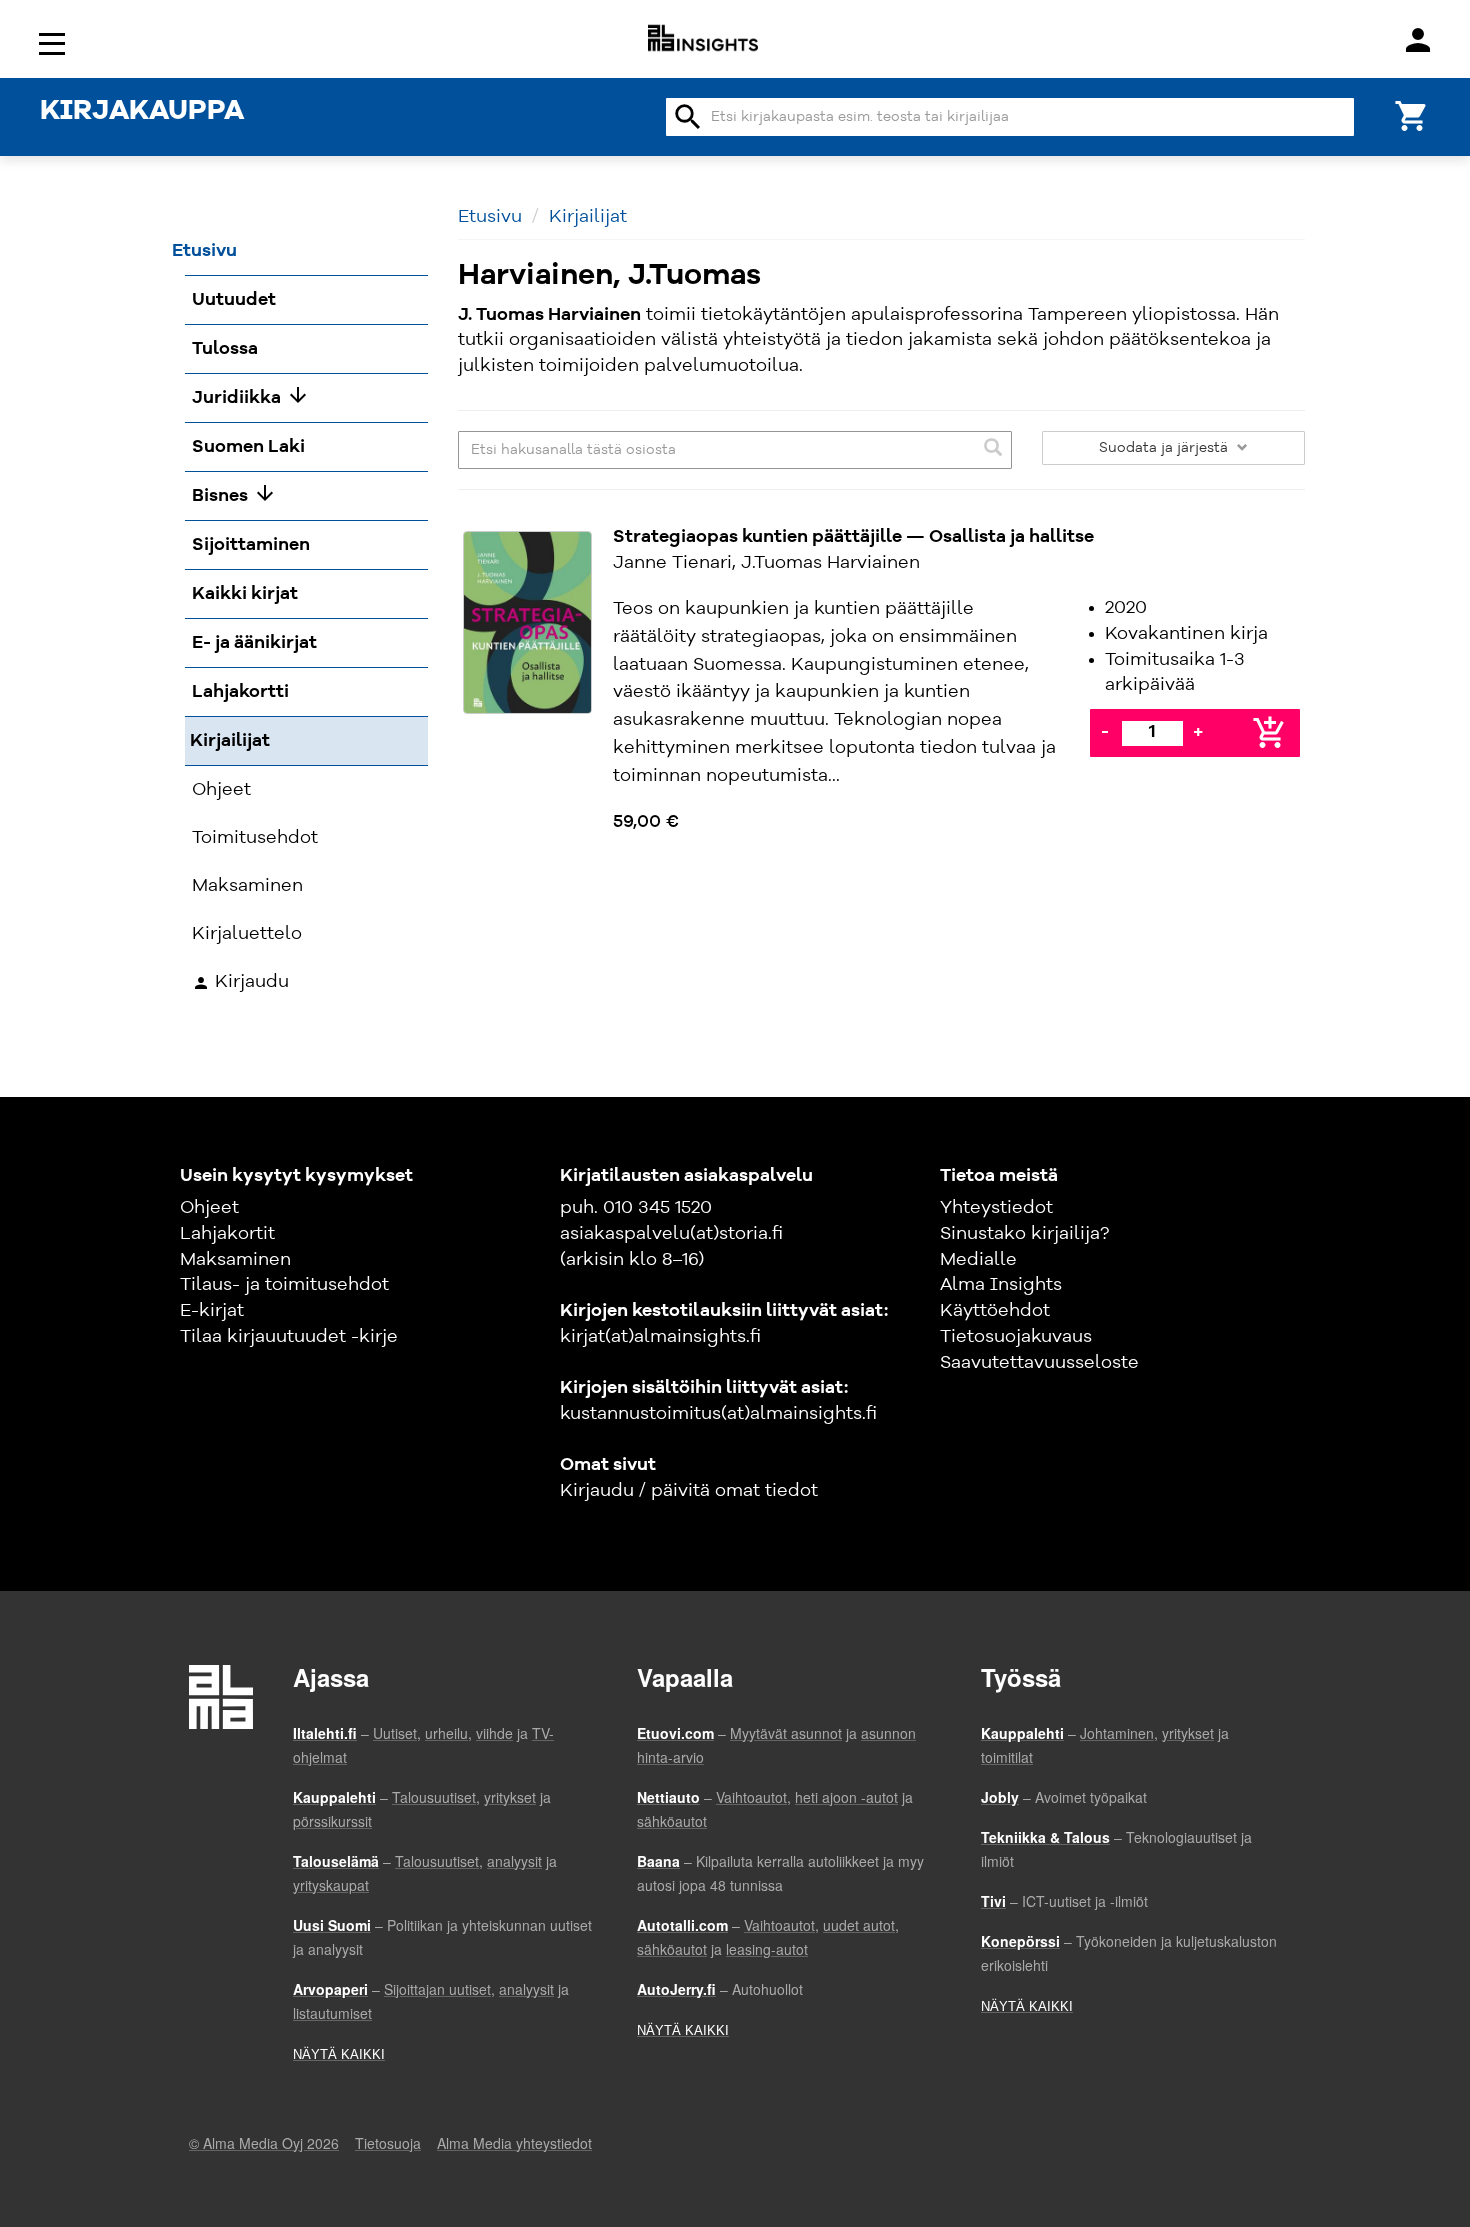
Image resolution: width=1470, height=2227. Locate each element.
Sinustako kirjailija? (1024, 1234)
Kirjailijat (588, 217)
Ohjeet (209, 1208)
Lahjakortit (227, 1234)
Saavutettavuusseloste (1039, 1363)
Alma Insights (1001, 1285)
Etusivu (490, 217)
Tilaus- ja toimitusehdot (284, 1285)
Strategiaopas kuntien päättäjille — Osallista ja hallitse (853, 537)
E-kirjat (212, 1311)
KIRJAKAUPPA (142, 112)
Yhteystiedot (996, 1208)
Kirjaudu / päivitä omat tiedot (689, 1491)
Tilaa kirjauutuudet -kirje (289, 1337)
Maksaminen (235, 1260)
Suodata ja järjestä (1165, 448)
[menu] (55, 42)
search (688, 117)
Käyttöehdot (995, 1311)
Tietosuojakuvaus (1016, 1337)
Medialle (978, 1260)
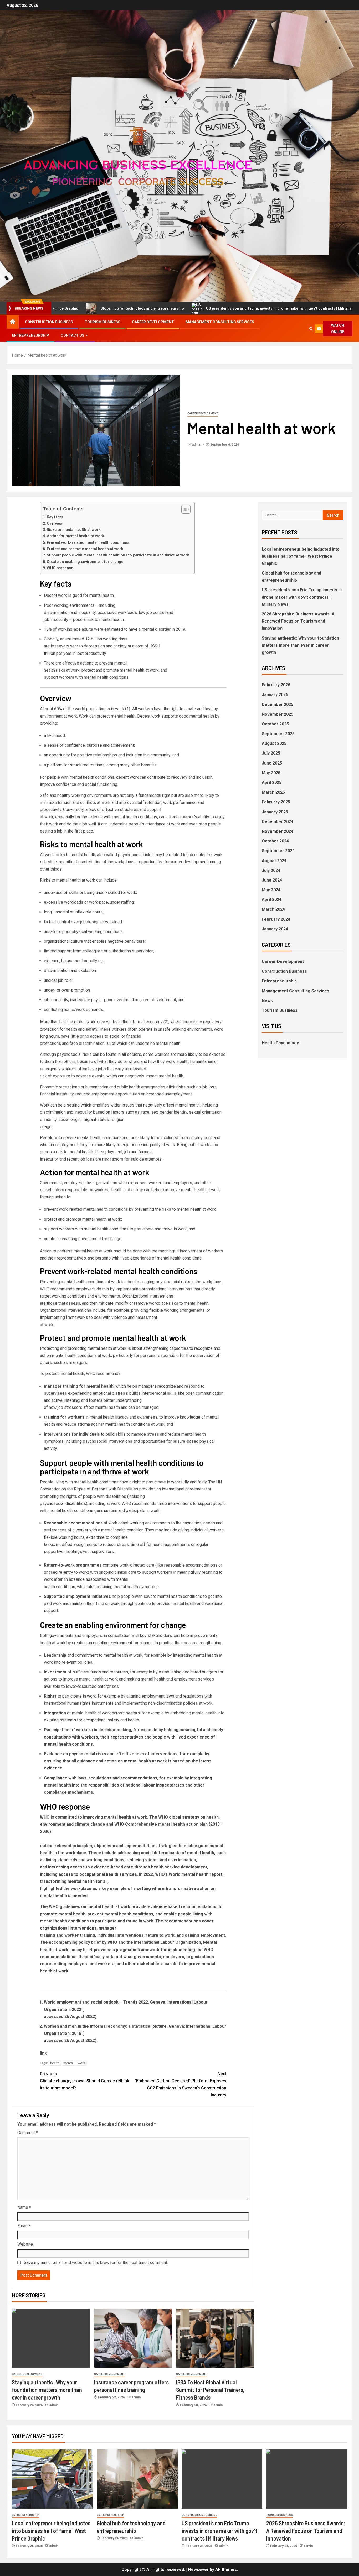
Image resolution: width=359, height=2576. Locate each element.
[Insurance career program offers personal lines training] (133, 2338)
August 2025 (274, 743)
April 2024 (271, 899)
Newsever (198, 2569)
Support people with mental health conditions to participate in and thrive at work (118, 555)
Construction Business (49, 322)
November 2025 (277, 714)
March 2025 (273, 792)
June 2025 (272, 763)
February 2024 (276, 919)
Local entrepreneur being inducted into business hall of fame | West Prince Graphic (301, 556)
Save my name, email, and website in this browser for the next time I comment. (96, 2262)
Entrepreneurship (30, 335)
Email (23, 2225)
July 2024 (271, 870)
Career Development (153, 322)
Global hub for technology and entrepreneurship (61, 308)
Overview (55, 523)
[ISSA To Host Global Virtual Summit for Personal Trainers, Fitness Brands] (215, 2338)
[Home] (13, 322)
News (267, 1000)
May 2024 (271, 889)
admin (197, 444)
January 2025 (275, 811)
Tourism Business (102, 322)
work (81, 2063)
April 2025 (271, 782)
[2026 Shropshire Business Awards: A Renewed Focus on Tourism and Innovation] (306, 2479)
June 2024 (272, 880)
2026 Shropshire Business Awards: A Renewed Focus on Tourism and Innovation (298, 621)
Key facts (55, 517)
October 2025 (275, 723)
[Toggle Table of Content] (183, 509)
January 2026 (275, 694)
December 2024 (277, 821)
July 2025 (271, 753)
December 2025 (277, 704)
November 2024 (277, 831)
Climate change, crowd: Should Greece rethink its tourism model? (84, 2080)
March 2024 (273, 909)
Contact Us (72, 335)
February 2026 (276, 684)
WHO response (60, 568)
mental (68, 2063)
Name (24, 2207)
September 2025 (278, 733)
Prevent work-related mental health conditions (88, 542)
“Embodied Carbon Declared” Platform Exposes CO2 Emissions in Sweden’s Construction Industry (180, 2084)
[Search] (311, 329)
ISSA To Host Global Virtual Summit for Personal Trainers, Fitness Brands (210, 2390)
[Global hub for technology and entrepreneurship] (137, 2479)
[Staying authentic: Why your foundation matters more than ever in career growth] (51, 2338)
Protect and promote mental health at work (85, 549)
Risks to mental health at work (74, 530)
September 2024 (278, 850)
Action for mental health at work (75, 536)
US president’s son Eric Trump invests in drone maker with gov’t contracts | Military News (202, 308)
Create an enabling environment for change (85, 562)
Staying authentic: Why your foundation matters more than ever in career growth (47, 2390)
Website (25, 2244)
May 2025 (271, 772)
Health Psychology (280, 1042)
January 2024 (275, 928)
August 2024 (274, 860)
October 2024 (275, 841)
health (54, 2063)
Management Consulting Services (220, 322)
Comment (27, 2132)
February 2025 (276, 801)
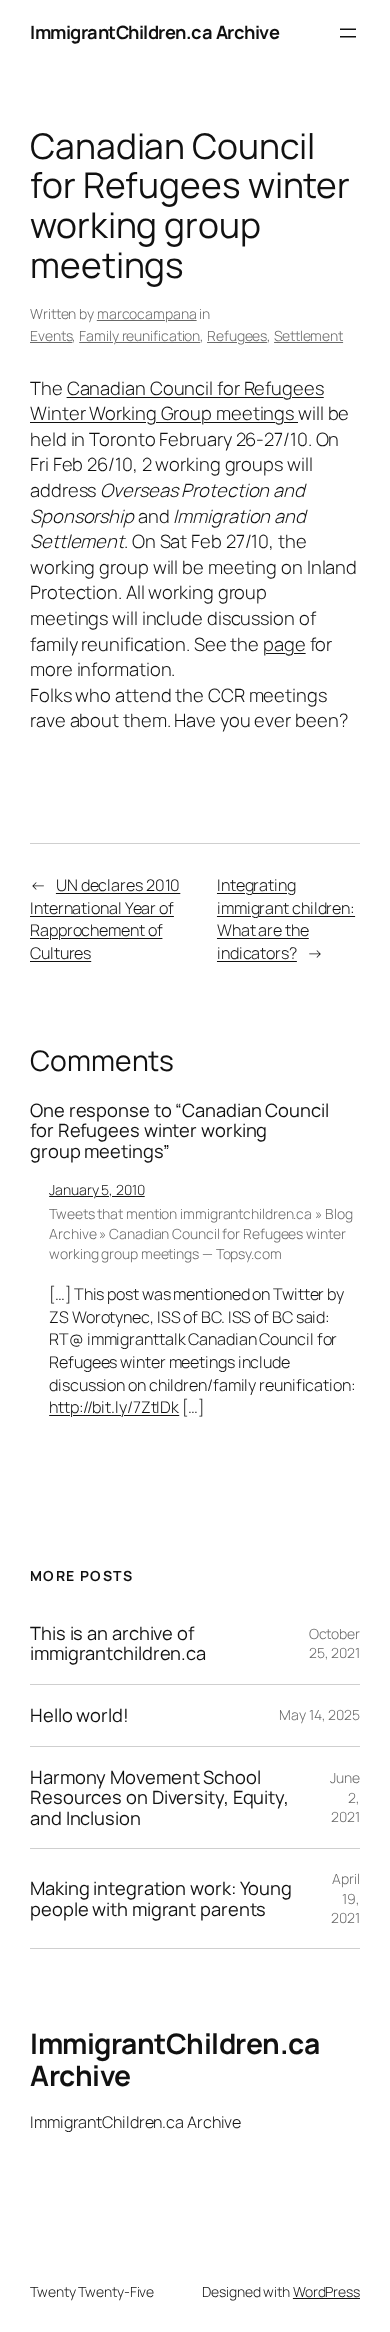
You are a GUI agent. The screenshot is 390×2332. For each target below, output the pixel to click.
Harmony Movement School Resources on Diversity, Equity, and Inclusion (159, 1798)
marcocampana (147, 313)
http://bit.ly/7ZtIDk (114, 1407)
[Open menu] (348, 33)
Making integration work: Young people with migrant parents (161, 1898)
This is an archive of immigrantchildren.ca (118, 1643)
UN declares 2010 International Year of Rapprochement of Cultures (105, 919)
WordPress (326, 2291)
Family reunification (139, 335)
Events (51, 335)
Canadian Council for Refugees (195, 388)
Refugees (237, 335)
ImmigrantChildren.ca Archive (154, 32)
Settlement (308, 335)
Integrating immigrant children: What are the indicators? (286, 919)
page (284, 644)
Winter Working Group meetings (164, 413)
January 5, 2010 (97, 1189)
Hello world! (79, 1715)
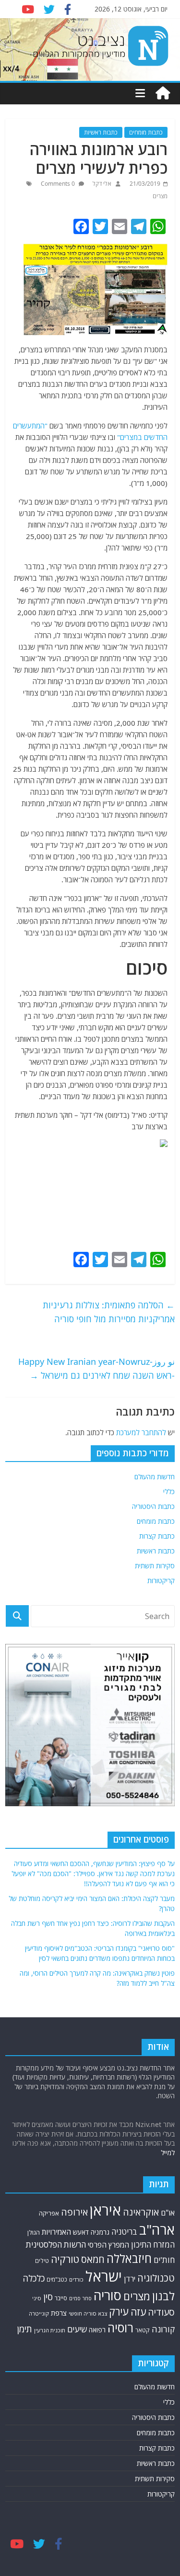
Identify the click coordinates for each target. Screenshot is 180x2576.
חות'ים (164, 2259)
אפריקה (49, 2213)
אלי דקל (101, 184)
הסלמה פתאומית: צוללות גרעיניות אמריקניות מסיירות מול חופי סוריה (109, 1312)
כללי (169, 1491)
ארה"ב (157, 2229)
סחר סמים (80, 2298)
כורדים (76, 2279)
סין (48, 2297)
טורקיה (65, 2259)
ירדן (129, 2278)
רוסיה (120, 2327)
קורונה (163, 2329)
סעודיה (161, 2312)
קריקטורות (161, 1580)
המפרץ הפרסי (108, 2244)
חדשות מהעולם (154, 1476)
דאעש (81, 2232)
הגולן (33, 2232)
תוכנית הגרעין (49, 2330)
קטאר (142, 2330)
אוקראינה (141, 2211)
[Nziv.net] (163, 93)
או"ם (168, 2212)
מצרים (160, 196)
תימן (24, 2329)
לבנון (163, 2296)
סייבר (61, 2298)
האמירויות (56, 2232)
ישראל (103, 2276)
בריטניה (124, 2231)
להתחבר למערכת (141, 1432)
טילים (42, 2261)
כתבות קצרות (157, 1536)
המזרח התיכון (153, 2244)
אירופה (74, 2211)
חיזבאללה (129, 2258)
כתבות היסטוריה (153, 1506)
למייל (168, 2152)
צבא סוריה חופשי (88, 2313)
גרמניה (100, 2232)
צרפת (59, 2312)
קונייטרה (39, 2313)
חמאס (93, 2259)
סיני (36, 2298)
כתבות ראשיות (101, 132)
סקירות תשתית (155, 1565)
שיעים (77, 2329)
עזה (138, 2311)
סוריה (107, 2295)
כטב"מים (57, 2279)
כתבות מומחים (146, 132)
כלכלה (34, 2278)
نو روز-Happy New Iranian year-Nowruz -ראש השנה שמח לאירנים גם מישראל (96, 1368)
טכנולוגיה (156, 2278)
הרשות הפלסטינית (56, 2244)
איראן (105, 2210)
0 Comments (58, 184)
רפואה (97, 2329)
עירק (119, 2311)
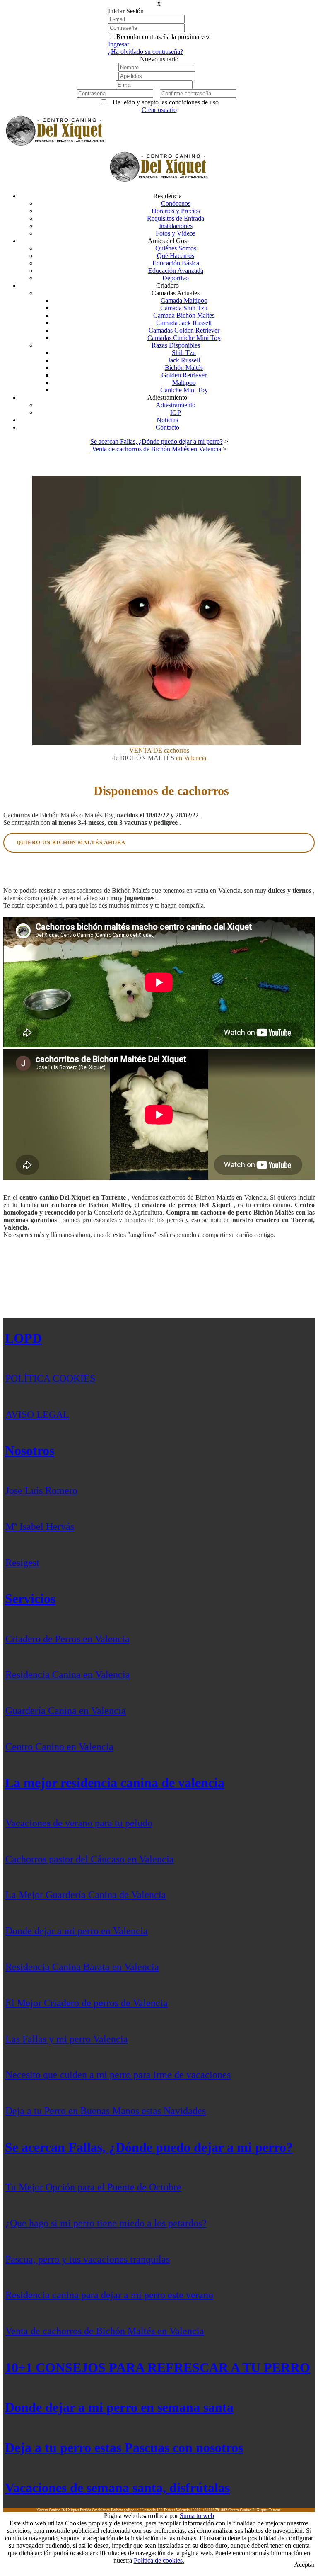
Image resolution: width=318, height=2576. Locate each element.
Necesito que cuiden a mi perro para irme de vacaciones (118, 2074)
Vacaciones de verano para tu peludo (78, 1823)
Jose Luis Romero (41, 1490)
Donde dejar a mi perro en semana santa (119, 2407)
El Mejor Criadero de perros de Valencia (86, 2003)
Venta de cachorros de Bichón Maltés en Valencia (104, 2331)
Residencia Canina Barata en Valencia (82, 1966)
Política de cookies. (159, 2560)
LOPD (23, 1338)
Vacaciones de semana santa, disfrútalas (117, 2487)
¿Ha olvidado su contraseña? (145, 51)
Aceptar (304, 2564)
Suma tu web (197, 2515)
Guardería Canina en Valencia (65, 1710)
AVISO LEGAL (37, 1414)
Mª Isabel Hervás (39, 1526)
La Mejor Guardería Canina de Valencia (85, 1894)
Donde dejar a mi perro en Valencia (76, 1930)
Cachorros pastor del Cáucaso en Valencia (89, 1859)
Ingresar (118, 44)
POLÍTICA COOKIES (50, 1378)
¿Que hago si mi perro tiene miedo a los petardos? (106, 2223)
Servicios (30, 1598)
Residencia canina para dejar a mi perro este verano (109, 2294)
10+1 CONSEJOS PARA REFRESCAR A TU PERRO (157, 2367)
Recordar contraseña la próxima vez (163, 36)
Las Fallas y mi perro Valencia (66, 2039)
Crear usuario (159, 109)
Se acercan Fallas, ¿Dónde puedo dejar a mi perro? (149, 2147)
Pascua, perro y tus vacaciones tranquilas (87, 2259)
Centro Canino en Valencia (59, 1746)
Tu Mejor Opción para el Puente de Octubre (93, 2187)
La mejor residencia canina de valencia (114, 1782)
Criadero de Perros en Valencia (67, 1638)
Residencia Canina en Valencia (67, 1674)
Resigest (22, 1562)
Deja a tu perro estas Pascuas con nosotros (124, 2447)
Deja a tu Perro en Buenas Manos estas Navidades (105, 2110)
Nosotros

Your assignment — Return exactly what appears from the opening line of the material through the line with "Suodata ja järjestä (1165, 448)", apart from the pictures.

Your response —
Image resolution: width=1470, height=2227. Locate each element.
Sinustako kirjailija? (1024, 1234)
Kirjailijat (588, 217)
Ohjeet (209, 1208)
Lahjakortit (227, 1234)
Saavutettavuusseloste (1039, 1363)
Alma Insights (1001, 1285)
Etusivu (490, 217)
Tilaus- ja toimitusehdot (284, 1285)
Strategiaopas kuntien päättäjille — Osallista ja hallitse (853, 537)
E-kirjat (212, 1311)
KIRJAKAUPPA (142, 112)
Yhteystiedot (996, 1208)
Kirjaudu / päivitä omat tiedot (689, 1491)
Tilaa kirjauutuudet -kirje (289, 1337)
Maksaminen (235, 1260)
Suodata ja järjestä (1165, 448)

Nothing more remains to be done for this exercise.